Mi padre volvió a meter el celular en el bolsillo del pantalón y soltó la chaqueta de Lucian.
—Se acabó el juego —dijo—. Tengas lo que tengas en la cabeza y cómo te las hayas arreglado para seguir a Rebecca, no vas a tocar ni un cabello de mi hija.
—Lo único que pasa por mi cabeza —repuso Lucian, tranquilo—, es el deseo de salvar la vida de Rebecca. Y para ello hemos de permanecer juntos. Si usted me separa de su hija, señor, no seré yo el asesino de Rebecca, sino usted.
Ahora mi padre se dispuso a golpearlo, pero esta vez su mano quedó colgando en el aire. Su rostro adoptó una expresión de desconcierto. Bajo la mano, miró hacia donde estaba Lucian y luego, impotente, hacia mí, como si yo hubiera realizado un excelente truco de magia.
Estaba agitada, pero traté de permanecer tranquila. Sabía lo que había ocurrido.

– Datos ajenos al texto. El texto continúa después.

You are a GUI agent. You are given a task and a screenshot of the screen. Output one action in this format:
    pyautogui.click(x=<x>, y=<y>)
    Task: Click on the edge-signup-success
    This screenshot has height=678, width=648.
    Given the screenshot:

Mi padre miraba directamente a donde estaba Lucian, pero no lograba verlo. Su mirada vagó de un lado para otro, como si tuviera una alucinación, y evidentemente eso era lo que tenía pues, al igual que Faye, Lucian seguía en la cocina, pegado a mi costado. Yo sentía el calor de su cuerpo y de su mano, que apretaba firmemente mis dedos, y hasta percibía su aliento.
Michelle también estaba totalmente trastornada, y desde el marco de la puerta se oyó la voz de Val:
—¿Dónde está, caramba? —dijo angustiada y con voz de pajarito—. ¿Cómo lo hizo?

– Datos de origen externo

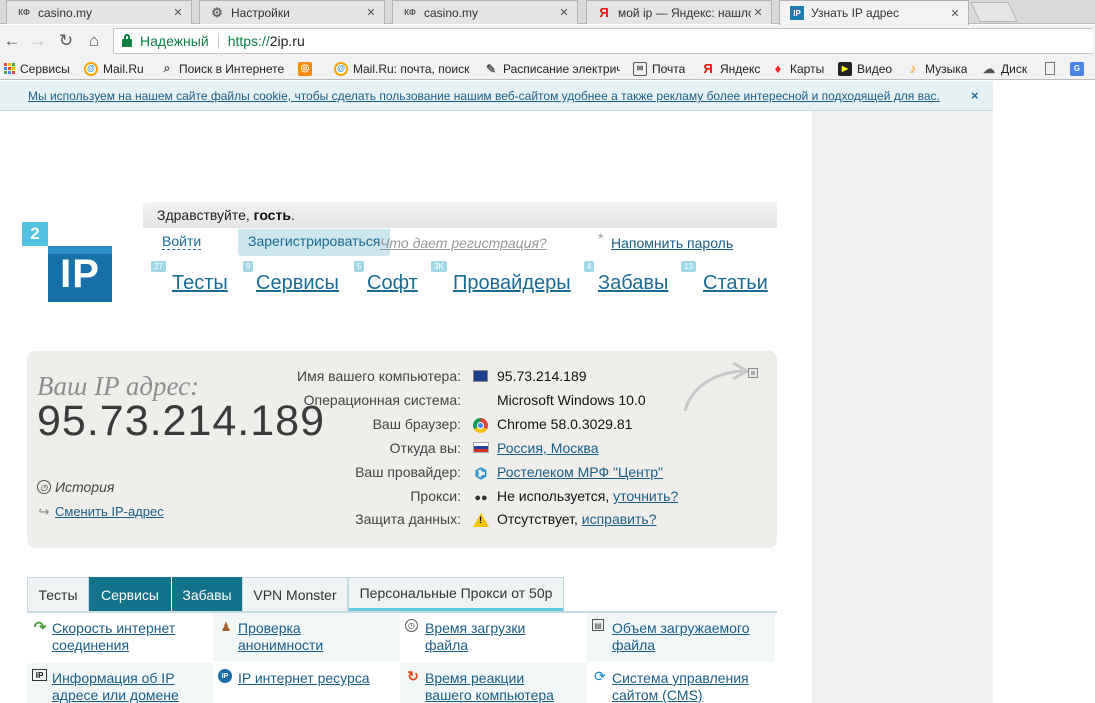  I want to click on provider-link: Ростелеком МРФ "Центр", so click(580, 472).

—¡Val! —Michelle corrió hacia su hija—. ¿Qué haces aquí? ¿Dónde está Faye?
—¿Y dónde…? —tartamudeó mi padre.
Sonó el timbre de la puerta. Dos, tres, cuatro sonidos estridentes, uno tras otro.
Mi padre salió de la cocina, y Michelle fue tras él.
Val se había acurrucado bajo la mesa, mientras que Faye hacía un ligero movimiento de cabeza en dirección a la puerta. Sentí cómo la mano de Lucian me soltaba. Desesperada, traté de impedírselo, pero Lucian se zafó. Entonces, me soltó del todo y se volteó hacia mí.
Su mirada era tranquila, y en ese momento sentí cómo me devolvía la confianza de que todo iba a salir bien. Como fuera, Lucian lo conseguiría. Su sonrisa me dio una vez más ese apoyo, luego se dirigió a la puerta de la cocina. Faye lo siguió. Se escucharon pisadas por el corredor. Oí una voz masculina desconocida y luego las voces de papá y de Michelle.
—Hace un momento estaba aquí…
—Desapareció sin dejar rastro…
—En un segundo…
Un policía entró en la cocina detrás de mi padre y Michelle, un rechoncho de cabello rojo zorro. En el hombro izquierdo, pegada a la insignia, resaltaba una mancha de aspecto pegajoso que parecía como excremento de gaviota.
Con las cejas juntas, miró de mí hacia mi padre.
—Puedo… —tartamudeó mi padre—. No me lo explico, Oficial. Hace un momento el joven todavía estaba aquí.
—¡¿Qué demonios está pasando?! —expresó Michelle entre dientes—. ¿Quién es ese tipo?
«Ahora mismo está saliendo de la cocina», dije con el pensamiento, pero en voz alta solté:
—No sé —y traté de no mirar en dirección hacia Faye, quien ahora abandonaba la cocina—. No tengo la menor idea de dónde esté.